Droit au logement versus violation de domicile

Mots-clefs : Droit au logement, Inviolabilité du domicile, Éléments constitutifs de l’infraction

Si de grands textes internationaux reconnaissent le caractère fondamental du droit au logement, compris comme le droit à un domicile, disposer d'un logement ne reste qu'un objectif justifiant que des dispositions législatives restreignent, notamment, le droit de propriété, sous réserve que ce dernier ne soit pas atteint dans sa substance même.

La reconnaissance d’un droit au logement opposable par le législateur français depuis 2007, ne saurait ainsi faire échec aux dispositions pénales protectrices du domicile et justifier les actions d’installation de familles dans des habitations non occupées à titre permanent menées par les associations. Le droit pénal protège en effet contre les violations éventuelles du domicile. Les articles 226-4226-5 et 226-7 du Code pénal définissent et répriment la violation de domicile commise par une personne privée. Le droit pénal s’inscrit dans le prolongement de la reconnaissance de l’inviolabilité du domicile reconnu tant au plan international que constitutionnel. Ce principe est affirmé solennellement la Déclaration universelle des droits de l'homme du 10 décembre 1948 (art. 12 : « Toute personne a droit à la protection de la loi contre les immixtions arbitraires dans sa vie privée, sa famille, son domicile ou sa correspondance ») ou encore par la Convention européenne de sauvegarde des droits de l'homme et des libertés individuelles (art. 8 : « Toute personne a droit au respect de sa vie privée et familiale, de son domicile et de sa correspondance »). Sur le plan interne, le respect du domicile n'est pas formellement exprimé dans la Constitution de 1958 contrairement aux constitutions antérieures. La formulation la plus célèbre du principe d'inviolabilité se trouve dans la Constitution du 22 frimaire an VIII : « la maison de toute personne habitant sur le territoire français est un asile inviolable. Pendant la nuit, nul n'a le droit d'y pénétrer que dans des cas d'incendie, d'inondation ou de réclamation faite de l'intérieur de la maison. Pendant le jour, on peut y entrer pour un objet spécial déterminé ou par une loi ou par un ordre émané de l'autorité publique » (art. 76).

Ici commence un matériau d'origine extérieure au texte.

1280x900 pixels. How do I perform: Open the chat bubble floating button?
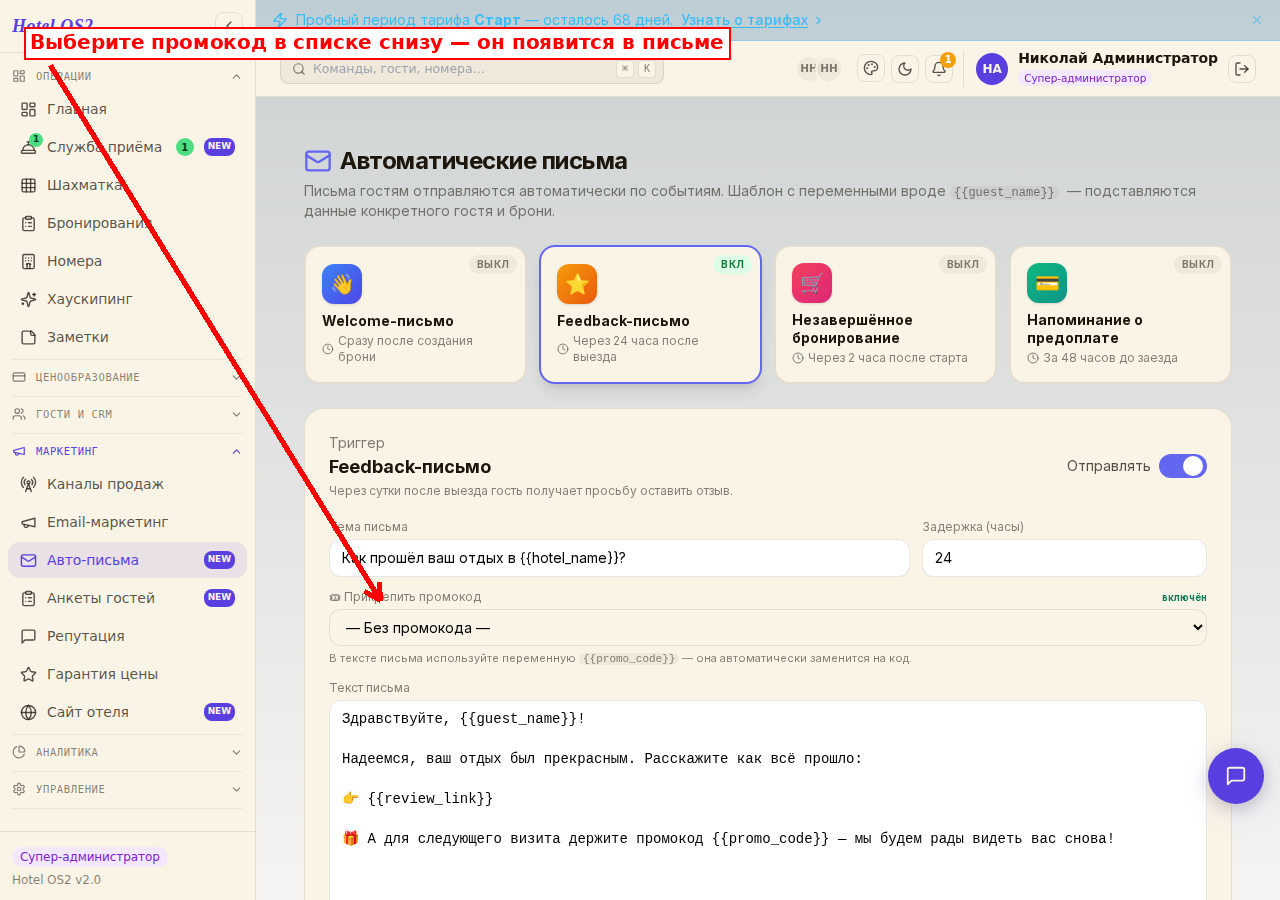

Néanmoins, le Conseil constitutionnel a reconnu expressément la valeur constitutionnelle de ce principe dans sa décision du 29 décembre 1983 (n° 83-164 DC).

Constitue une violation de domicile l’introduction dans le domicile d’autrui à l’aide de manœuvres, menaces, voies de fait ou contrainte, hors les cas où la loi le permet (C. pén., art. 226-4, al. 1er). Le Code pénal de 1994 avait étendu la répression à l'hypothèse du maintien dans le domicile d'autrui. Désormais, la loi n° 2015-714 du 24 juin 2015, laquelle a modifié la rédaction de l'article 226-4 du Code pénal, distingue l'introduction dans le domicile (qui devra être le fait de manœuvres, menaces, voies de fait ou contrainte) et le maintien dans le domicile d'autrui qui est dissocié des manœuvres, voies de fait, menaces et contrainte (al. 2).

En l’espèce, le 2 juillet 2013, la propriétaire d'un bien immobilier à Bordeaux, a appris que celui-ci était occupé par deux familles, l’une arménienne, l’autre bulgare. Des premières constatations ont permis d'établir la disparition de biens mobiliers et l'installation de nouvelles serrures. Après l'expulsion de ces occupants, le 15 juillet 2013, des poursuites pénales ont été engagées du chef de violation de domicile contre certains membres de l’association « Droit au logement » sur le fondement du 1er alinéa de l’article 226-4 du Code pénal. Ces derniers ont été déclarés coupables de l’infraction. Selon les juges du fond, « ils ont participé à l’installation des familles étrangères dans la maison, en établissant notamment un inventaire des biens présents, et ont apporté leur soutien actif à cette action en la revendiquant tant dans un communiqué qu’auprès de certains représentants municipaux ». 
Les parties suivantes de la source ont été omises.